Arguably, the chain of command was relatively short, as it was the IG of the entire Air Force that made the initial decision — making it a SECAF level decision to overrule. Then again, if the Air Force’s top leadership can’t get it right, how can the Service expect average Airmen to do so?

In the second, US Army Chaplain (Maj) Scott Squires was investigated and recommended for charges after he worked the logistics to not lead a marriage retreat with homosexual Soldiers.

Military chaplains are required by military regulations to adhere to their denomination’s doctrinal tenets. In Squires’ case, his denomination forbids its chaplains from any conduct that would endorse a same-sex marriage. Like Bohannon, Squires nonetheless accomplished the mission by finding a different chaplain who was able to perform the marriage enrichment event. But that didn’t stop the couple from filing a formal complaint.

The Army investigated Squires, and in a bizarre turn of events, the Army investigator recommended that Squires be charged with the military crime of dereliction of duty…

Both Bohannon and Squires were eventually exonerated, though the processes were long and arduous — and appear to have required the intervention of religious liberty advocates to ensure these troops’ rights were protected.
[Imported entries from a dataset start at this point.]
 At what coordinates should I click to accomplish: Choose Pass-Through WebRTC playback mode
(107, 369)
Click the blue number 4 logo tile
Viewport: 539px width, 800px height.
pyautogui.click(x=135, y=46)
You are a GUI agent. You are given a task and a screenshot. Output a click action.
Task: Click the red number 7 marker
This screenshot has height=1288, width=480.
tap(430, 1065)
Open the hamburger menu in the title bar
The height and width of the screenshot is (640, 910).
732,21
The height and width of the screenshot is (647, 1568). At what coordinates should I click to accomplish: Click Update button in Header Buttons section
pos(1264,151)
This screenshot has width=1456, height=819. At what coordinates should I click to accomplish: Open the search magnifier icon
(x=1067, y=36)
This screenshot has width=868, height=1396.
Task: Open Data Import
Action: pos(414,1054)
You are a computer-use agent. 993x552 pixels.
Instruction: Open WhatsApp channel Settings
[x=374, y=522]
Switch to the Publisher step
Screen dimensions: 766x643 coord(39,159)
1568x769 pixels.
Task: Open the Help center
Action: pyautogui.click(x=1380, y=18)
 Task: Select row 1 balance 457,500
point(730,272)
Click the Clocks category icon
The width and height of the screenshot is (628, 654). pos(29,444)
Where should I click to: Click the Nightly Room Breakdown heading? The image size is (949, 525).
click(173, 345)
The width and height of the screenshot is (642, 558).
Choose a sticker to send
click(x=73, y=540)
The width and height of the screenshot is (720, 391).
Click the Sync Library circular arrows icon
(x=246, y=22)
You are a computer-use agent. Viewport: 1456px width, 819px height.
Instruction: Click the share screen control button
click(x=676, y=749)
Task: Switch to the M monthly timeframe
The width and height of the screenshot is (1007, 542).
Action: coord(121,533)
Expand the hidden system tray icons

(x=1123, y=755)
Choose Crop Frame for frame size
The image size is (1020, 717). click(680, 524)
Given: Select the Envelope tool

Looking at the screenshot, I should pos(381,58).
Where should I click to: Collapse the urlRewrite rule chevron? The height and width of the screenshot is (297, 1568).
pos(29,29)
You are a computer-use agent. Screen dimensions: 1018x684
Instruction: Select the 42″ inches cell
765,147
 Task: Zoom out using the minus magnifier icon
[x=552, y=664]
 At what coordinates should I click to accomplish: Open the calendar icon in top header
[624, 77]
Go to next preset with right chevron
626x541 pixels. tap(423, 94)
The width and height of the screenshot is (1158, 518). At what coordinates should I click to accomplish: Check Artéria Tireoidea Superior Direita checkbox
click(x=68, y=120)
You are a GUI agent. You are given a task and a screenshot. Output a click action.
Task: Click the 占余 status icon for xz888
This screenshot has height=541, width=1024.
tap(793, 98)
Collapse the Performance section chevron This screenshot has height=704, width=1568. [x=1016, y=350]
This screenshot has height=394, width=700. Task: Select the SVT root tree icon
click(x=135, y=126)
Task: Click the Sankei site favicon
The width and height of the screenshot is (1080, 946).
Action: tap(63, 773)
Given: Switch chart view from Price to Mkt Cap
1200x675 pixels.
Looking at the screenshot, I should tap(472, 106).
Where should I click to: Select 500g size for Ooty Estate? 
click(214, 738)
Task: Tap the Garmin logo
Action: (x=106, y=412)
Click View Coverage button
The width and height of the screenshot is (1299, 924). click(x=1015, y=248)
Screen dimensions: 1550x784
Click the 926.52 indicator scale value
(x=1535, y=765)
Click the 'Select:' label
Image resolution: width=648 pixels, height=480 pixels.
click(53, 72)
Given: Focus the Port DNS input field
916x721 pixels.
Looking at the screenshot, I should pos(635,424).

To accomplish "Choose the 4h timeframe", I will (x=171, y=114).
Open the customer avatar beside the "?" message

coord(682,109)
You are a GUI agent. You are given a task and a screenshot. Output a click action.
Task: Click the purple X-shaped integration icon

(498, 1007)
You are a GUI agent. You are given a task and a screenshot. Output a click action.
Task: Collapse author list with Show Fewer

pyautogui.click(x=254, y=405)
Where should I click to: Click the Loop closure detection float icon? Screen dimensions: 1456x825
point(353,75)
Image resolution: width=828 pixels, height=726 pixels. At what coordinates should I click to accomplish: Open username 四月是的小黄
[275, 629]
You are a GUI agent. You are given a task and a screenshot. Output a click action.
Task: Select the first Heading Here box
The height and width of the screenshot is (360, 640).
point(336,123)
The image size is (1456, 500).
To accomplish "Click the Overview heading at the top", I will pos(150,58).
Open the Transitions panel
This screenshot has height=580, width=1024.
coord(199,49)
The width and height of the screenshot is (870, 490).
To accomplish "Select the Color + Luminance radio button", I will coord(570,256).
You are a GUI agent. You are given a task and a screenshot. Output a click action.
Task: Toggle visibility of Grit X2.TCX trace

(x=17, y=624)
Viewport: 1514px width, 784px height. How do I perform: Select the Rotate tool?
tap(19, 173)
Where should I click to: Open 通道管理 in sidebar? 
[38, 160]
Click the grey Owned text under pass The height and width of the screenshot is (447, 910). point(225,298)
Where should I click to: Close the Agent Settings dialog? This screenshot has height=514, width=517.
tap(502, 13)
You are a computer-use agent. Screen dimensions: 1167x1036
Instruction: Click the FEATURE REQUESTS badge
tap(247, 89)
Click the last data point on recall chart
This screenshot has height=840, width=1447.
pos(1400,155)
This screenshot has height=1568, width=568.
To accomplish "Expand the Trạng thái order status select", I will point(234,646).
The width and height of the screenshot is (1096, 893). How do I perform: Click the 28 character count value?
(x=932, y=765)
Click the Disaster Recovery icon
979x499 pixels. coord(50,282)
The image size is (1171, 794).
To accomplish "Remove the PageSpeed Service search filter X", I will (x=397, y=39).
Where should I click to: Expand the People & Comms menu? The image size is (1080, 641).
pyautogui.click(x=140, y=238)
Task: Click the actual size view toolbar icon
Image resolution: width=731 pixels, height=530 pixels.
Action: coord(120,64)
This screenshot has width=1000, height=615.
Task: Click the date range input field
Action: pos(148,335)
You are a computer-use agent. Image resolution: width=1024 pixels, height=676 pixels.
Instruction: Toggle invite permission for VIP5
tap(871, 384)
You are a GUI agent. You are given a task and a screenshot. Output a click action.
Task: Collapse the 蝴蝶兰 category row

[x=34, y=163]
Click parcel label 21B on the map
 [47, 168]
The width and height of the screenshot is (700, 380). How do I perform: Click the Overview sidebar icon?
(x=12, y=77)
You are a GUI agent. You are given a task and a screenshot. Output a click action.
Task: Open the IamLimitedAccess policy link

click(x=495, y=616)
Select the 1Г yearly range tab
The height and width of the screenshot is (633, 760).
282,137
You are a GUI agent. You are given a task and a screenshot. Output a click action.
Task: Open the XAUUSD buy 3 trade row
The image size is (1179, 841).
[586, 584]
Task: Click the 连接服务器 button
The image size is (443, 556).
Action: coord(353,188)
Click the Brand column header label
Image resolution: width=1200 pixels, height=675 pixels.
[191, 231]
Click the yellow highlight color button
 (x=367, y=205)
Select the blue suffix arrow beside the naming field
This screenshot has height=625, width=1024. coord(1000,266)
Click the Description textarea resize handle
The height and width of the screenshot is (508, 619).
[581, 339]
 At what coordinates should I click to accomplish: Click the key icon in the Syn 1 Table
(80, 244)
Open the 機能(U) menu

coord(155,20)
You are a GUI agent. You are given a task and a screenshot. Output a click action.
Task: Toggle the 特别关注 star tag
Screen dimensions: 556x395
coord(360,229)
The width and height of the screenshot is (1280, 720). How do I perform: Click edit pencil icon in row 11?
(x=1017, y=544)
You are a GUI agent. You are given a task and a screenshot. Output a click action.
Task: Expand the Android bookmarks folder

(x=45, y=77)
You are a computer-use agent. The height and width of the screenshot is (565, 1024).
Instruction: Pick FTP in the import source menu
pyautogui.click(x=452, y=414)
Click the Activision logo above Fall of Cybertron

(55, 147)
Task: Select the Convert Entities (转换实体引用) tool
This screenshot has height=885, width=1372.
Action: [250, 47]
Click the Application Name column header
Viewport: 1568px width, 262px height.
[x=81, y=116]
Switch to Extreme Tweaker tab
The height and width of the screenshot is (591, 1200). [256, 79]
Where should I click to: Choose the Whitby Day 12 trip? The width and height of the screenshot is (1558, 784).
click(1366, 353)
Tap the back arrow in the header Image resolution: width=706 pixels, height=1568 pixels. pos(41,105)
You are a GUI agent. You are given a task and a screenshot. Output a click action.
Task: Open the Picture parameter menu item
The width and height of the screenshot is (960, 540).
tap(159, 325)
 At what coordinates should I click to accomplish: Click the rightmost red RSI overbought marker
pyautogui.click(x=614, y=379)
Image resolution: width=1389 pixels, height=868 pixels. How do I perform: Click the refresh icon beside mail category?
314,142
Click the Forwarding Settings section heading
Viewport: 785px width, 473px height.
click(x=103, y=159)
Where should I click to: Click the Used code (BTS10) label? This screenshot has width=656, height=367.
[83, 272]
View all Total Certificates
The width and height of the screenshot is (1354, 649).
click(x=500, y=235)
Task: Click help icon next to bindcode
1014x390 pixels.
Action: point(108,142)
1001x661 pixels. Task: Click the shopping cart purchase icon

It seems that, not unlike the case of Navy Chaplain Wes Modder, the DoD has frequently erred or initiated against religious liberty instead of presuming it.

Perhaps if members of the DoD — with executive guidance, as recommended by Berry — focused on supporting the virtue of religious liberty and proactively defended it — instead of validating the heckler’s veto — the military might establish itself as an organization focused on defending the rights of its troops to exercise their liberties, to the maximum extent permitted by the mission.